The Transition Network has grown from one UK small town to a global community of regional hubs connecting multiple countries within language groups or geographic regions, and thousands of individual community groups across the world. It is a fluid, self governing organisation following principles and focused on local action, enabling much to be done with as little red tape and time-consuming governance as is only really necessary. The garden sharing schemes are good examples of this – fluid arrangements made to suit people and communities at particular times. They do not always last, but ebb and flow according to local need and demand.

Scope and evidence

  • The Landless Workers Movement (Movimento dos Trabalhadores Rurais Sem Terra or MST) is the country’s biggest social movement, with over 1.5 million members. Here, less than 3% of the population owns two-thirds of the land and more than half of it lies unused.
  • MST aims for a radical transformation of land distribution by using Article 184 of the Brazilian Constitution of 1988, which states that unused farmland should be expropriated and used for redistribution. MST pressures the government into fulfilling its constitutional obligation using direct action and occupation.
  • To date, 350,000 families now have legal ownership of small farms as a result.
    MST was officially founded in 1984 at Cascavel in the southern Brazilian state of Paraná, although its roots go back to the peasant uprisings and the organizational activities of progressive wings of the Roman Catholic Church before and during the military dictatorship of the 1960s.
  • But many lost their lives in the process and 17 April is designated International Day of Peasant Struggle in memory of the 19 MST members killed and 69 wounded under a police attack in 1996.
  • The Florestan Fernandes National School (ENFF) was built in five years by MST members and in its first five years around 16,000 activists from Latin American and African social movements passed through it.
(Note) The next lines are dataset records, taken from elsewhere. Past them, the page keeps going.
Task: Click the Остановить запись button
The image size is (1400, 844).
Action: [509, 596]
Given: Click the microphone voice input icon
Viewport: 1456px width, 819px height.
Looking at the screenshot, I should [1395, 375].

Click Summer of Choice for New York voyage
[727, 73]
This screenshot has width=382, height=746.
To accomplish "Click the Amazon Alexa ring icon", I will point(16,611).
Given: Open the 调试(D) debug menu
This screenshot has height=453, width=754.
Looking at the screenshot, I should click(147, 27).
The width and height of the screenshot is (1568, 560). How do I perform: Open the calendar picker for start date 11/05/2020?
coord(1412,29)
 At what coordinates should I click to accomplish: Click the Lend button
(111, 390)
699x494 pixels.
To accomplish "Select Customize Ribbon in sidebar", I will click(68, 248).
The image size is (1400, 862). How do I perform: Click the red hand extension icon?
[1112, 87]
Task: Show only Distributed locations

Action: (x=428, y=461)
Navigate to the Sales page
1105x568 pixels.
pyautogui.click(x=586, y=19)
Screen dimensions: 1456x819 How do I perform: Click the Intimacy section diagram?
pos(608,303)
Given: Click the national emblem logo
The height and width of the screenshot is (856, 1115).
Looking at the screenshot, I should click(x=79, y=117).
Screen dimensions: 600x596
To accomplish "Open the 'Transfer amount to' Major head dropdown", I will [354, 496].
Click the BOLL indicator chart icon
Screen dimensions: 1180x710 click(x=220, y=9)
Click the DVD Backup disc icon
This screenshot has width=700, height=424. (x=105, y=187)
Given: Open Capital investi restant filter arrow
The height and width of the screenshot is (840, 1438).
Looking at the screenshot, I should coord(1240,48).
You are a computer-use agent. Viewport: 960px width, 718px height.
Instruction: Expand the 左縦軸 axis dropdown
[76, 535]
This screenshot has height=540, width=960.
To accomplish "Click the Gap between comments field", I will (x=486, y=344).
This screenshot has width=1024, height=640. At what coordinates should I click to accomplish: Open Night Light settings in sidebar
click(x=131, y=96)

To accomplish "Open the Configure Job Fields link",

  • It’s estimated that more than 400 million acres of farmland in the US will change hands over the next two decades as a generation of farmers and ranchers retire, with the average age of farmers in the United States being 58.
  • In the US, from 2012 to 2017, mid-size agriculture lost 37 farms a day.
  • In North America, the community land trust (CLT) has emerged as a successful tool for urban communities to enable poorer people to own homes and to fight back against the gentrification of areas.
  • A CLT generally owns the full title to its lands and grants long term (like 99-year) renewable leases to those who will actually use the land.
  • The Agrarian Trust works by holding agricultural land in a community trust to ensure that elderly farmers have the opportunity to pass on their craft while also still preserving the ecology of their land. It is now engaged with 12 foundation farms/ranches to create 10 Agrarian Commons in 10 states across the US.
  • While the commons closely resembles the CLT structure, the focus on farms and the collaboration with multiple local farm-based CLTs that are aligned collectively is what makes the Agrarian Commons model unique.
  • A landshare scheme was started in 2009 by a TV show host, chef and sustainable food campaigner, Hugh Fearnly-Whittingstall. It put people who have land they were not using in touch with people nearby who are wanting to cultivate their own fruit and vegetables. Over 75,000 people signed up, growing into a large and thriving community of growers, sharers and helpers, although the scheme fizzled out in 2016.
  • The garden sharing idea was part of Transition Towns from its birth in the UK Devon town of Totnes in 2006.